Diz um antigo ditado que “na casa onde não tem pão todo mundo fala e ninguém tem razão”. Parafraseando esse bordão, para adaptá-lo ao debate atual sobre o Teto de Gastos, posso dizer que “em País onde não há uma ordem monetária todo o mundo palpita e ninguém tem razão”.

Com efeito, desde que os Atos Institucionais criaram uma ordem constitucional paralela na qual floresceu a ORTN como  uma segunda moeda nacional as coisas ficaram fora de lugar.

Antes do Golpe Empresarial Militar de 1964 o sistema monetário brasileiro, em linhas gerais, tinha o seguinte desenho:

a) cabia à Constituição instituir o monopólio de emissão de moeda pela União Federal;

b) cabia à Lei instituir, em si, a moeda nacional e estabelecer o regime orçamentário e fiscal.

O novo modelo – baseado na ORTN como medida de valor –  implantado pelos empresários e militares não deu certo, levou a Ditadura à derrocada e exigiu a imposição de diversas Reformas Monetárias, entre 1986 e 1994, que visaram consertá-lo. Além dessas reformas propriamente ditas houve arremedos de reformas, como o Teto de Gastos, de 2016.

De fato, o Teto de Gastos nada mais é do que uma tentativa fiscal-orçamentária de limitar o crescimento das despesas públicas à variação anual da inflação mantendo a separação compulsória das duas funções clássicas da moeda, de meio de pagamento e de medida de valor. Nesse esquema, os pagamentos continuam a ser feitos em Real que não serve de medida de valor, transferida essa função ao  IPCA.

Para manter esse regime esdrúxulo de dupla moeda ( meio de pagamento diferente da medida de valor ) que vigora, por sinal,  há mais de meio século, elevou-se  – de forma materialmente inconstitucional, porque inverte o desenho institucional acima mencionado  –  a lei fiscal-orçamentária a nível constitucional, para dar “maior credibilidade” à medida.
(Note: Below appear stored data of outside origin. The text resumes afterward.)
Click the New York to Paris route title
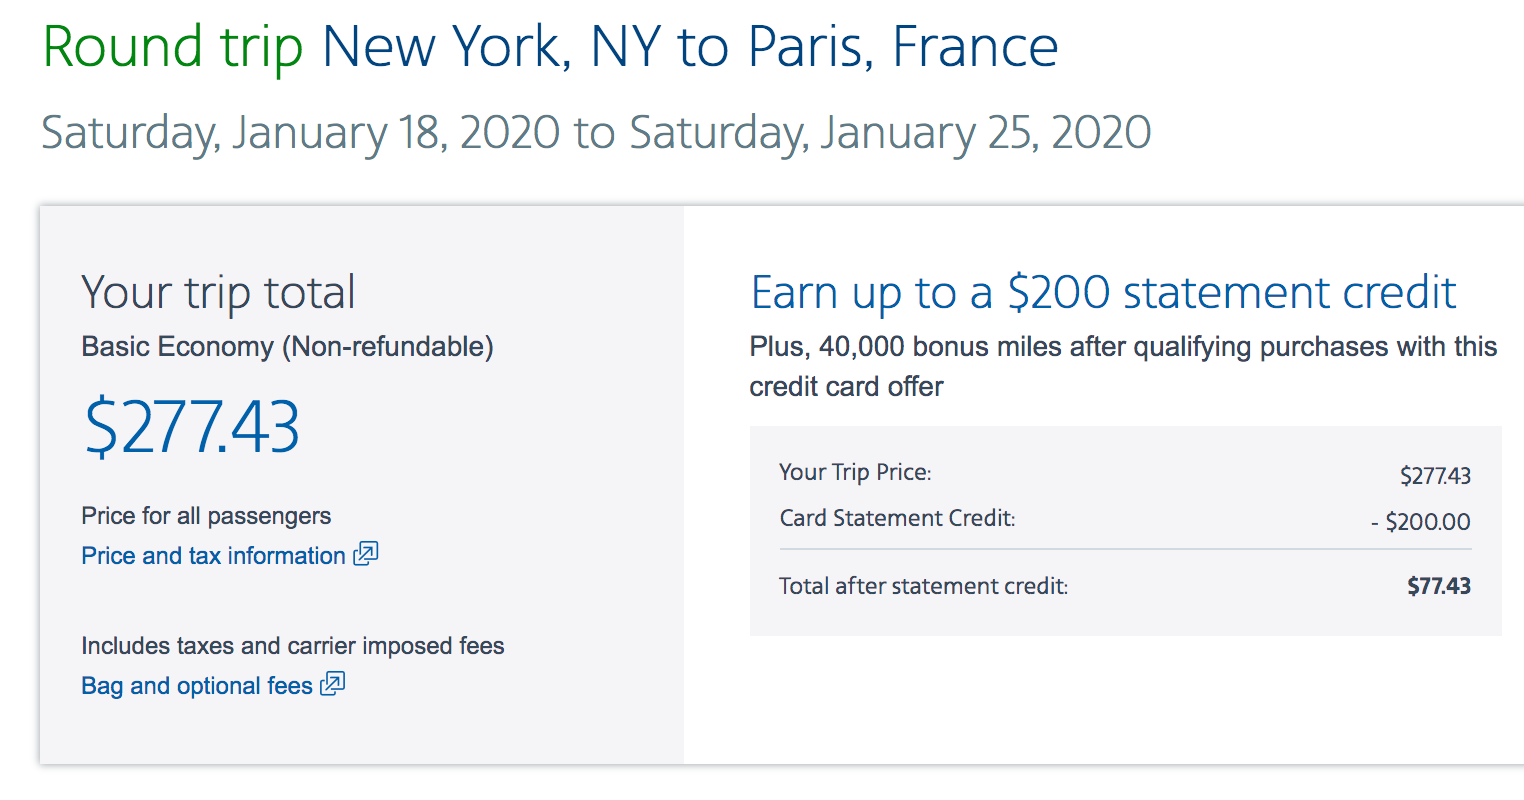(x=690, y=47)
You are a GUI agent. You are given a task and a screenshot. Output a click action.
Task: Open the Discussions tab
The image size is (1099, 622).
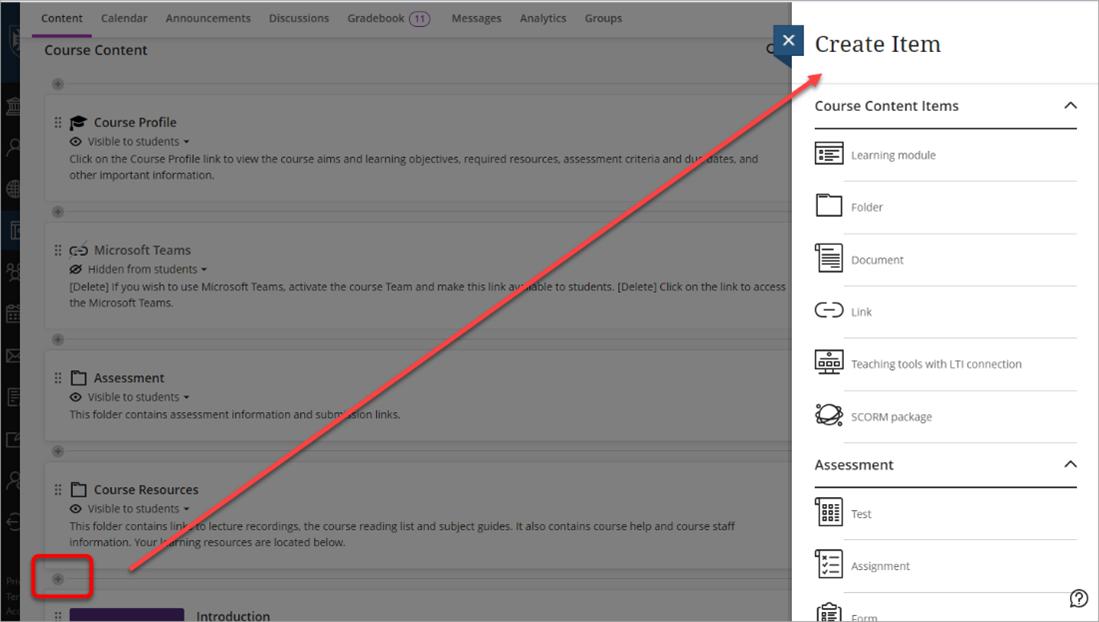coord(298,18)
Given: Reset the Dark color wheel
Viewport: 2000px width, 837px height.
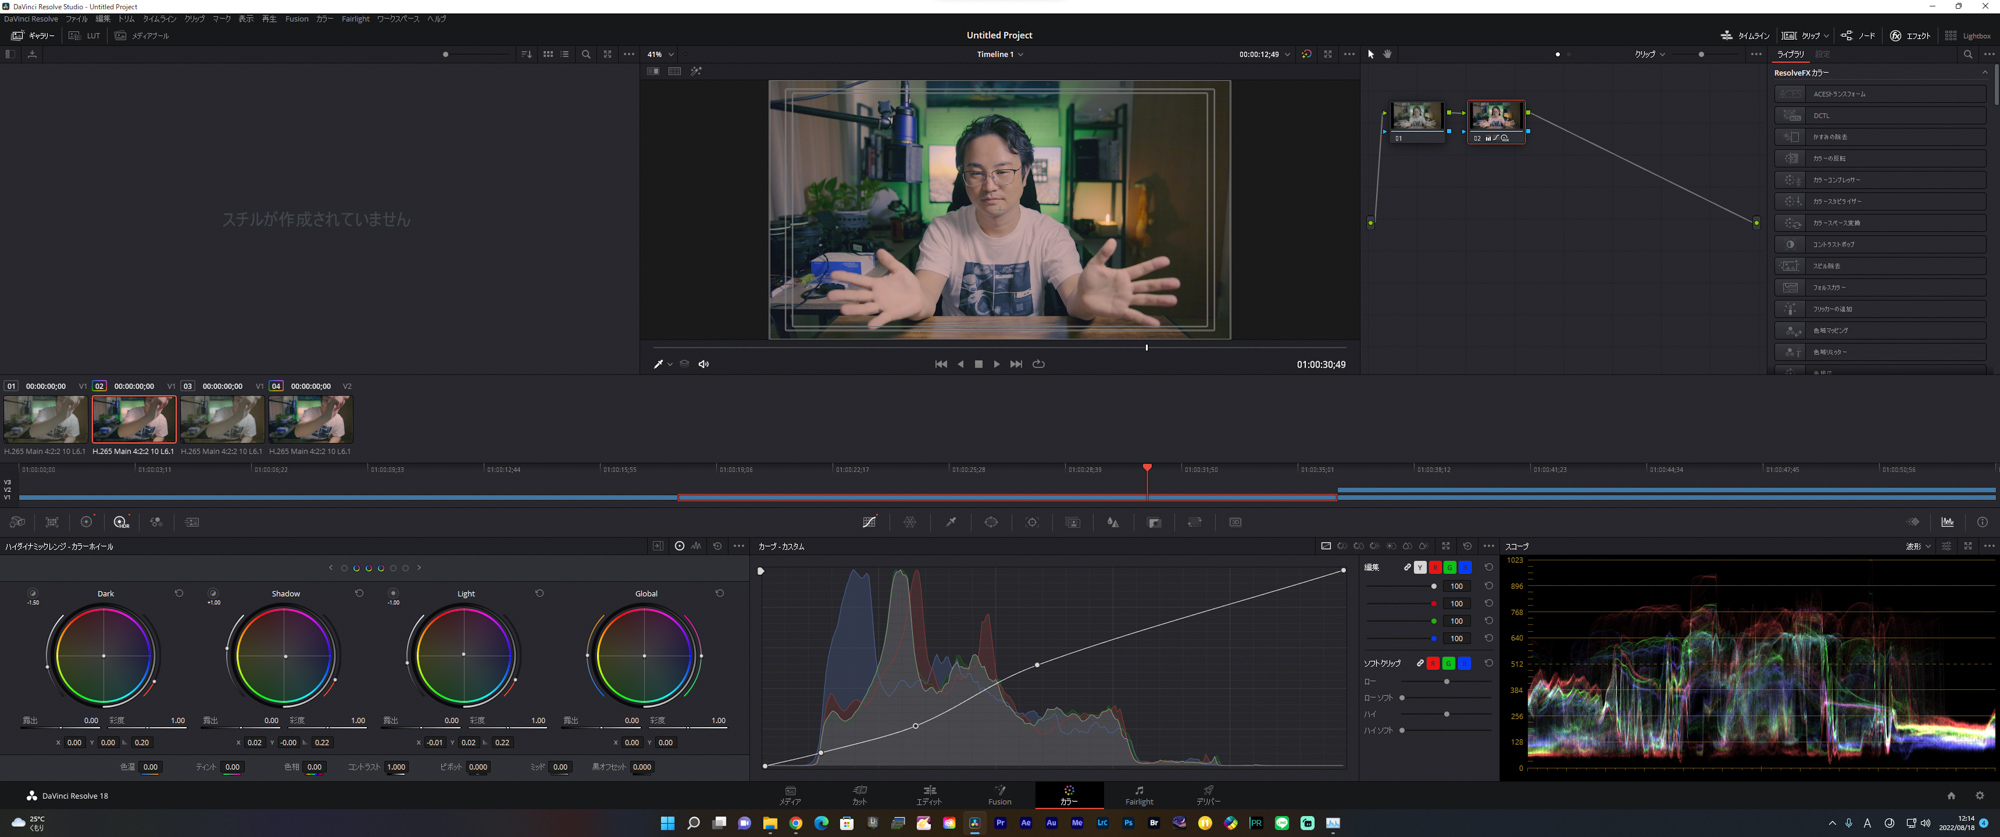Looking at the screenshot, I should click(x=179, y=593).
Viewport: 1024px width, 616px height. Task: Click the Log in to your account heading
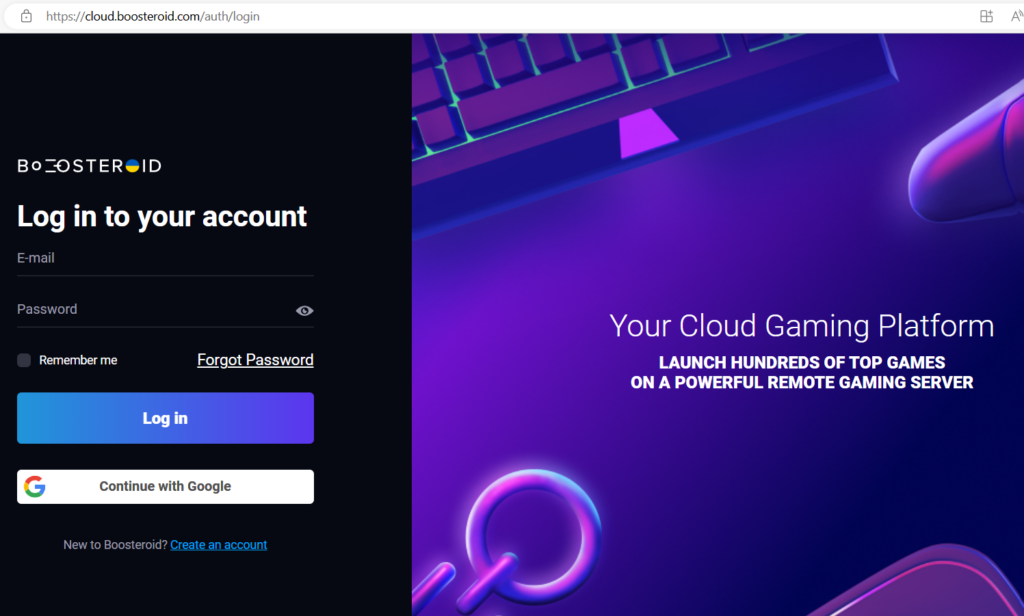pos(162,217)
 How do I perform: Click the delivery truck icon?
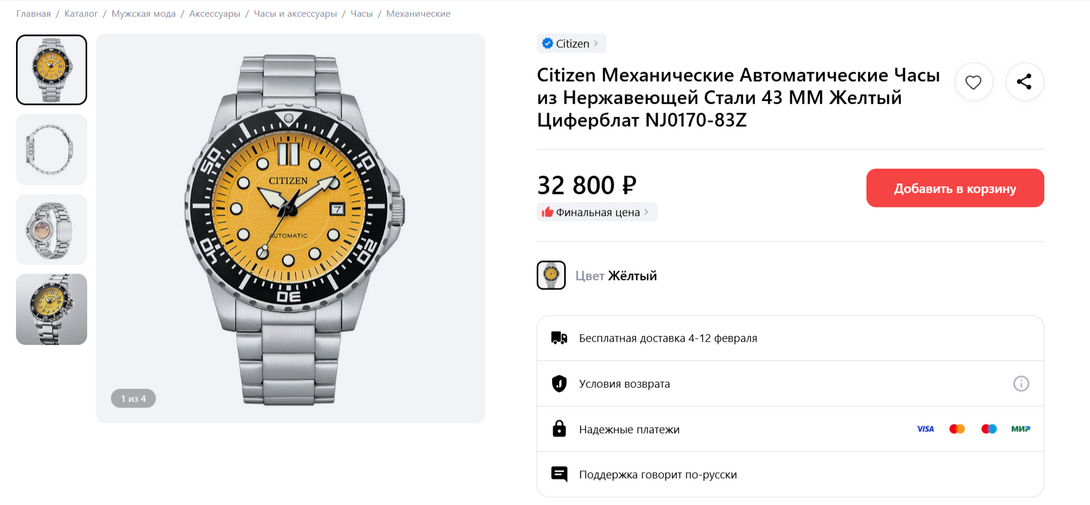559,338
O Teto de Gastos – fruto de uma Emenda Constitucional – tambén não deu certo na prática e um novo Governo eleito pretende corrigi-lo,  colocando-se diante de um impasse pois, embora o Teto de Gastos, como lei orçamentária que é, possa ser modificado por uma outra lei, as pessoas temem que essa medida seja considerada inconstitucional, uma vez que, formalmente, ele é de nível constitucional.

Trata-se de um imbróglio que será resolvido, afinal, pelo Supremo Tribunal Federal, que dará a palavra final.